* _Kısa görev 1_
Tebligat metninde "Davanın tarafları ile" ifadesinden başlayıp aşağıya doğru "kendilerine bildi­rilmesi gerekmektedir." ifadesine kadar uzanan bölümün tamamını birebir kopyalayın.
* _Kısa görev 2_
Tebligat metnine göre aşağıdaki soruları yanıtlayın:
(a) 6099 sayılı Yasa hangi tarihli Resmî Gazetede yayımlanarak yürürlüğe girmiştir?
(b) Elektronik yolla tebligat ne zaman yapılmış sayılır?
(c) Tebligat Yasasının 10 uncu maddesine göre tebligat nerede yapılır?
* _Kısa görev 3_
Lütfen tebligat metninde "Duruşma günü ile tebligatın" diye başlayan paragrafı ana bilgilerini koruyarak madde listesi hâlinde yeniden yazın.

* _Kaynak belge_

━━━━━━━━

Davanın tarafları ile vekillerinin davaya ilişkin işlemleri öğrenebilmesi için, teb­ligatın usulüne uygun olarak yapılması, duruşma gün ve saatinin kendilerine bildi­rilmesi gerekmektedir.

Duruşma günü ile tebligatın yapıldığı tarih arasında makul bir süre olmalıdır. Aksi takdirde tarafların hukuksal hakları kısıtlanmış olur. Yasalarda aksine düzenleme bulunmadıkça mahkeme kararlarının taraflara teb­liği gerekir. Yargılama sırasında yapılan tebliğlerle ilgili tebliğ mazbatalarının ve ilgili diğer belgelerin dosyaya konulması gerekir. 7201 sayılı Tebligat Kanunu ve bu Kanunun uygulanması için çıkarılan Tüzük hükümleri tamamen şeklidir ve titizlikle uygulan­ması gerekir. Bir davada yapılan tebligatların usulüne uygun olarak yapılıp yapılma­dığını hâkim kendiliğinden denetlemelidir.

19.01.2011 tarihli Resmî Gazetede ya­yımlanarak yürürlüğe giren 6099 sayılı Yasa ile Tebligat Kanununda esaslı değişik­likler yapılmıştır. Değinilen Yasayla eklenen 7/A maddesinin birinci fıkrasına göre, tebligata elve­rişli bir elektronik adres vererek bu adrese tebligat yapılmasını isteyen kişiye, elekt­ronik yolla tebligat yapılabilecektir. Söz konusu maddenin ikinci fıkrası gereğince, anonim, limitet ve sermayesi paylara bölünmüş komandit şirketlere elektronik yolla tebligat yapılması zorunluluğu getirilmiş, elektronik yolla tebligatın haklı bir sebeple yapılamaması hâlinde, bu Kanunda belirtilen diğer usullerle tebligat yapılacağı ön­görülmüştür. Elektronik yolla tebligat, muhatabın elektronik adresine ulaştığı tarihi izleyen beşinci günün sonunda yapılmış sayılacaktır. Tebligat Yasasının 10 uncu maddesi gereğince tebligat, tebliğ yapılacak şahsın bilinen en son adresinde yapılır.

━━━━━━━━

* _Kaynak malzeme_
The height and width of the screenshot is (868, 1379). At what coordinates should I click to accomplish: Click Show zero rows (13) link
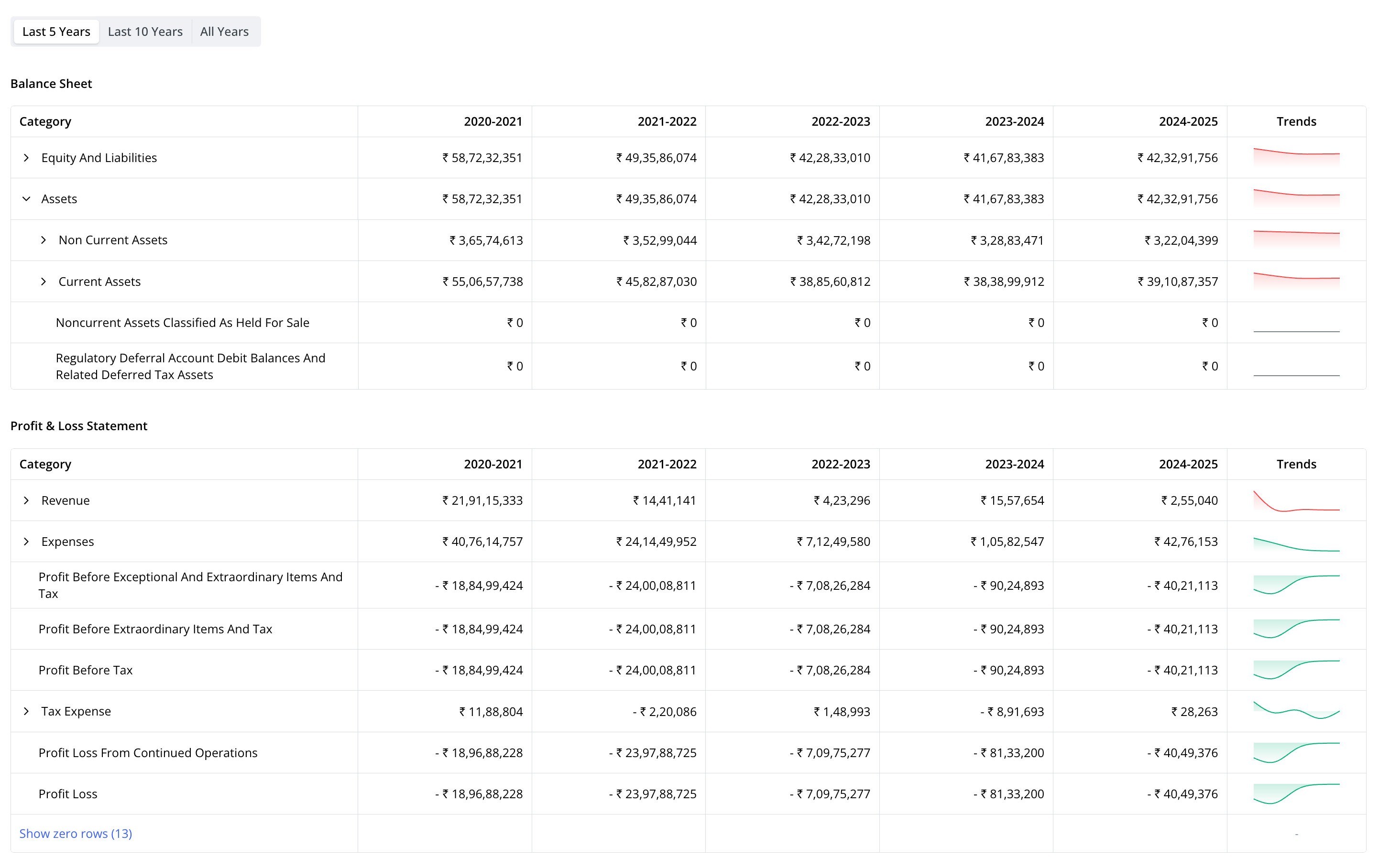coord(76,833)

━━━━━━━━

* _Alıştırma çıktısı 1_
Davanın tarafları ile vekillerinin davaya ilişkin işlemleri öğrenebilmesi için, teb­ligatın usulüne uygun olarak yapılması, duruşma gün ve saatinin kendilerine bildi­rilmesi gerekmektedir.

* _Alıştırma çıktısı 2_
(a) 19.01.2011 tarihli Resmî Gazetede.
(b) Muhatabın elektronik adresine ulaştığı tarihi izleyen beşinci günün sonunda.
(c) Tebliğ yapılacak şahsın bilinen en son adresinde.

* _Alıştırma çıktısı 3_
- Duruşma günü ile tebligat tarihi arasında makul bir süre bulunmalıdır; aksi hâlde tarafların hukuksal hakları kısıtlanır.
- Yasalarda aksine düzenleme yoksa mahkeme kararları taraflara tebliğ edilmelidir.
- Yargılama sırasındaki tebliğlere ait tebliğ mazbataları ve ilgili diğer belgeler dosyaya konulmalıdır.
- 7201 sayılı Tebligat Kanunu ve uygulama Tüzüğü hükümleri tamamen şeklidir ve titizlikle uygulanmalıdır.
- Hâkim, bir davadaki tebligatların usulüne uygun yapılıp yapılmadığını kendiliğinden denetlemelidir.